For a time our youthful hero was the happiest of the happy, for he yielded his soul to the sway of love, and music was its appropriate language. But Adelaide understood him not; how could she? His eyes indeed spoke a passion deeper than words could reveal; his melodies were of a bolder and higher, yet a tenderer cast; but it was only in the silence of his own apartment, when he sat playing alone, that these signs of emotion might have been discovered. In her presence he sought not to paint in language his devoted love; it was enough for him to look upon her, to watch her graceful movements, to listen to her voice. That was inspiration enough; he wished not for more.

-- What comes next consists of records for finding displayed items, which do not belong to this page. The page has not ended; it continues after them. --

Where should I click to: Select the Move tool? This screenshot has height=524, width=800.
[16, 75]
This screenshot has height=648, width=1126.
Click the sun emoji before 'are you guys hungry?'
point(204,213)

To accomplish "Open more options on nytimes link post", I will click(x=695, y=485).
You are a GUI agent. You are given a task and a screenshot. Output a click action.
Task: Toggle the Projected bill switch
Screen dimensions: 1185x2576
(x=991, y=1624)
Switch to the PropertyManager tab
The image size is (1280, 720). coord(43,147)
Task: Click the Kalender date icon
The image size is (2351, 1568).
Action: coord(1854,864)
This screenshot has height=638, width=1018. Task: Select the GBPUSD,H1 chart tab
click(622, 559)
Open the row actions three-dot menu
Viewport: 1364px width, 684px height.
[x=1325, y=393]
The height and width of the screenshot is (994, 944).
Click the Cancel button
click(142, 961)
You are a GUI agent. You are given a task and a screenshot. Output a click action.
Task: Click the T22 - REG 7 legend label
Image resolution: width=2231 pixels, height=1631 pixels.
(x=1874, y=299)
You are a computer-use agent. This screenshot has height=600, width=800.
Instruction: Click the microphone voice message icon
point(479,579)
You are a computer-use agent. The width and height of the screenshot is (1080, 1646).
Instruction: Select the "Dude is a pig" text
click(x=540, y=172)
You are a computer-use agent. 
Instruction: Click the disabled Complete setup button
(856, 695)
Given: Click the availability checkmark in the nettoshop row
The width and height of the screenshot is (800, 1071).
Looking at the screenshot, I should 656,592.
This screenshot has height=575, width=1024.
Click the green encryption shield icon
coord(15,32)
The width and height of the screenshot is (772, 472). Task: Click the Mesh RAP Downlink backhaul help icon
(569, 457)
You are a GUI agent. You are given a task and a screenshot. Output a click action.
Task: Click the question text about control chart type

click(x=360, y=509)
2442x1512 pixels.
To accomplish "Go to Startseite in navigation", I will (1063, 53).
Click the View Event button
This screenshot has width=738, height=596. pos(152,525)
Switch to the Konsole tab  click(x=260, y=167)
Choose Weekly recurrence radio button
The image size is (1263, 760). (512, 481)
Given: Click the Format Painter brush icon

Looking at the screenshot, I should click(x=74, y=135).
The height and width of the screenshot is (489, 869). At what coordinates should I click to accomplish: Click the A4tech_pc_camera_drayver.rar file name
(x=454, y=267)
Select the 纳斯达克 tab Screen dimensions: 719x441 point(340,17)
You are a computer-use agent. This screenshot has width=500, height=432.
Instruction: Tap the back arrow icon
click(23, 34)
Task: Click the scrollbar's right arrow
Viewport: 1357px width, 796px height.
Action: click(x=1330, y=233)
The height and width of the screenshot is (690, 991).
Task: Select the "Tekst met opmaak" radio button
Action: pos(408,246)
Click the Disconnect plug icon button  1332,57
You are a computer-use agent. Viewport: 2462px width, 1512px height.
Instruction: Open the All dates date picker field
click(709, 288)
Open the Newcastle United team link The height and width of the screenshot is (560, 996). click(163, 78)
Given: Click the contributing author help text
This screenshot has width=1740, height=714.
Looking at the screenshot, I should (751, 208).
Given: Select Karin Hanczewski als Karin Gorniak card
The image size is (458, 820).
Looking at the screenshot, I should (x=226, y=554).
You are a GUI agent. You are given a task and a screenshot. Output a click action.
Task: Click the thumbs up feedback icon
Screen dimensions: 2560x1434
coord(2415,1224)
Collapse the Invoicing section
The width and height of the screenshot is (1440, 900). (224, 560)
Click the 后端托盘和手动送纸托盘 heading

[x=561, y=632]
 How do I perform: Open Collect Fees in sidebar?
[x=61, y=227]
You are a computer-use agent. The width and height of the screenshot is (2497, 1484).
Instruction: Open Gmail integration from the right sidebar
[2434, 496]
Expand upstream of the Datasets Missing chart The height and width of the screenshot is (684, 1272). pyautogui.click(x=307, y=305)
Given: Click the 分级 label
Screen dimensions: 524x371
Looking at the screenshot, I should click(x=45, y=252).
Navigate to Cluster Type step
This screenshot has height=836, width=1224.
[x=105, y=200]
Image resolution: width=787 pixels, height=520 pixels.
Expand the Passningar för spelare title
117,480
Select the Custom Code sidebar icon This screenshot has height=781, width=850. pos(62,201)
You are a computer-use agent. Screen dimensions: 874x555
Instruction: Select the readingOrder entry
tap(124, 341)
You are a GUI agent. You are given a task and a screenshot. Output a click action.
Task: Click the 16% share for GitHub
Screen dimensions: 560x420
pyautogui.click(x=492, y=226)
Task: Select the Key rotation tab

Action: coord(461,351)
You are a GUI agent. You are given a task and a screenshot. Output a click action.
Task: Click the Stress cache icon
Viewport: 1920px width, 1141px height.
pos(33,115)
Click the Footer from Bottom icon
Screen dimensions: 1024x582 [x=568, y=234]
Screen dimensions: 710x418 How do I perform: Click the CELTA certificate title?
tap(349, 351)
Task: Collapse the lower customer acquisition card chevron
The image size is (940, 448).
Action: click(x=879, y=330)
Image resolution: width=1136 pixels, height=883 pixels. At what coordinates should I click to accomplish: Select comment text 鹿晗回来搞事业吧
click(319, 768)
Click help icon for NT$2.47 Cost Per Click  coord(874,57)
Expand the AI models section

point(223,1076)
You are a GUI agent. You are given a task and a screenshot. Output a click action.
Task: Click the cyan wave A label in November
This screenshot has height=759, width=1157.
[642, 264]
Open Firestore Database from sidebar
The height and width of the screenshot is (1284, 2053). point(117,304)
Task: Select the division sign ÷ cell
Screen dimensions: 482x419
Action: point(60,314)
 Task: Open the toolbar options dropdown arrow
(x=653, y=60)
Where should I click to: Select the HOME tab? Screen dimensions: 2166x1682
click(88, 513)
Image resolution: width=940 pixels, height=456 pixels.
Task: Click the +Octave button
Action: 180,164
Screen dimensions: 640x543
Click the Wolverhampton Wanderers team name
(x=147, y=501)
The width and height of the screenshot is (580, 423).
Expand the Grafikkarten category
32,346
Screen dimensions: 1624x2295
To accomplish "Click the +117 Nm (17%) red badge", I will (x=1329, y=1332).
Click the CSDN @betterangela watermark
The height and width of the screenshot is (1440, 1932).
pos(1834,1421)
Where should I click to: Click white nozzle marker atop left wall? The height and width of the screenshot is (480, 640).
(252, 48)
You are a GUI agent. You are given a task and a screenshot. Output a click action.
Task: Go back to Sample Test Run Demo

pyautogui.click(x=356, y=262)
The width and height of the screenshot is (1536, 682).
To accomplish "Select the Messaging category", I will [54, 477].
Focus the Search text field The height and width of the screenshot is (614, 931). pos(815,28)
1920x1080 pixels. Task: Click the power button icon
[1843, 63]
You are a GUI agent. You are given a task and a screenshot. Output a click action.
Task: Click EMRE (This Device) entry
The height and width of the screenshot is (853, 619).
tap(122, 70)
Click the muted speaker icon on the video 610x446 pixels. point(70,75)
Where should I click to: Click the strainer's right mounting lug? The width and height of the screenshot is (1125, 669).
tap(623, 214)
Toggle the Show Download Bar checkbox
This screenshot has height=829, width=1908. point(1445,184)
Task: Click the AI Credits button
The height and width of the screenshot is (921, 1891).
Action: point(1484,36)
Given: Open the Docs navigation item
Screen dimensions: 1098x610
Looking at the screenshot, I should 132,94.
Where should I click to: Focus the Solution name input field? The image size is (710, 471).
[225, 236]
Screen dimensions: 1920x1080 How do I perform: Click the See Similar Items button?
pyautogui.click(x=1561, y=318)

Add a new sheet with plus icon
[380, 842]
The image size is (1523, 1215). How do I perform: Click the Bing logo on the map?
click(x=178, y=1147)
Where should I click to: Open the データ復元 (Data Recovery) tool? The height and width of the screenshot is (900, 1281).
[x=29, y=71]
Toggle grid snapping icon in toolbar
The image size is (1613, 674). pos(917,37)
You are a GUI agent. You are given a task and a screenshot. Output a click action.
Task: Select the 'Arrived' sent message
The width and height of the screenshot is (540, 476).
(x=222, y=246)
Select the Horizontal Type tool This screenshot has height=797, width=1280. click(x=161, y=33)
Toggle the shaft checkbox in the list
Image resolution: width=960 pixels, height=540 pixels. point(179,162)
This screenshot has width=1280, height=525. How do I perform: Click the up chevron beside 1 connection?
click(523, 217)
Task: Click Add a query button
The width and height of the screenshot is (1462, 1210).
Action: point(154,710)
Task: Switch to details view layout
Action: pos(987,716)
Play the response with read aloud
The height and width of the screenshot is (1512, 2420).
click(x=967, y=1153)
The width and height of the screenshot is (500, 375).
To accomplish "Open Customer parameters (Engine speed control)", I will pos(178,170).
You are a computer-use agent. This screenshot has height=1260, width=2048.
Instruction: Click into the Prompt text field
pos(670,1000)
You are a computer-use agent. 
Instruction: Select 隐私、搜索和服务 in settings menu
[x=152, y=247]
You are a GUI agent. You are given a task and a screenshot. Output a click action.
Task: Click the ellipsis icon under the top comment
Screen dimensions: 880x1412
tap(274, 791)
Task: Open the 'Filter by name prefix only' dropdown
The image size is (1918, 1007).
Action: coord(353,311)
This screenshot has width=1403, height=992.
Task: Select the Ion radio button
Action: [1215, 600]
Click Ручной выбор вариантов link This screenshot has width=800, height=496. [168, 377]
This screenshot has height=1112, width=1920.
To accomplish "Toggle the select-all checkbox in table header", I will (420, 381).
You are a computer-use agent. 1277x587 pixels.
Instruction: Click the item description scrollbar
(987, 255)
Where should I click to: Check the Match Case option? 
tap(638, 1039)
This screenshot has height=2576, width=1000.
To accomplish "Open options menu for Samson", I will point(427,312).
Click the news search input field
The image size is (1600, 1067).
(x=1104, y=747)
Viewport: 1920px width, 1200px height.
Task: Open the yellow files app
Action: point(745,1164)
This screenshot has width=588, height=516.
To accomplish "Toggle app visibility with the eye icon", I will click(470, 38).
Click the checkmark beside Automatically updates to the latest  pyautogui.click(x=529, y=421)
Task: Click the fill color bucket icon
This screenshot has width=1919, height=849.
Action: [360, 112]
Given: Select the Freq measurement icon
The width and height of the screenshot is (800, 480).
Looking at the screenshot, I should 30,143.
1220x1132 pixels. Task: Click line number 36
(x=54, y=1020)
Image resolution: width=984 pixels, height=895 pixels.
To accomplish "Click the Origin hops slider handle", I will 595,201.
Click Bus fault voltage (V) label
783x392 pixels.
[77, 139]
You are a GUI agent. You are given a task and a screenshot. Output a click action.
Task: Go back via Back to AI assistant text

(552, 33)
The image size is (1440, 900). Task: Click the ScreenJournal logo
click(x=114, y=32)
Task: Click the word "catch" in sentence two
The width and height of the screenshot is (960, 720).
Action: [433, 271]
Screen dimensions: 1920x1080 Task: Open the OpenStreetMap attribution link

The fair sex are not usually pleased with this species of mute homage; all maidens are not Cecilias; most of them prefer a lover bold enough to venture on an open confession of their power to charm. The fair dream Louis indulged was ere long to be rudely broken. I am not going to give the reader a melancholy love tale; suffice it to say the boy’s passion became known to his brother, Carl, and one evening he chanced to overhear a conversation between him and Adelaide. Carl was telling his cousin of Louis’s love for her, and laughing at his simplicity in never dreaming of declaring it. Adelaide laughed heartily at her “unsophisticated lover,” as she called him, saying she had never suspected such a thing—that she could not help pitying the poor boy—yet was half inclined to draw him out, it was such a capital joke! Carl joined in her merriment, and the two concerted a scheme for their own amusement at the expense of poor Louis.

Pale and trembling, while he leaned against the window-seat concealed by the folds of a curtain, Louis listened to this colloquy. As his brother and cousin left the room, he rushed past them to his own apartment, locked himself in, and did not come forth that night. Afterwards he took pains to shun the company of the heartless fair one; and was always out alone on his walks, or in his own room, where he worked every night till quite exhausted.

“The lad has found us out,” said Carl to his pretty cousin.

“What a pity!” answered Adelaide; “I should like to have brought him to reason in my own way, I confess. Such an excellent joke! It is really a pity!”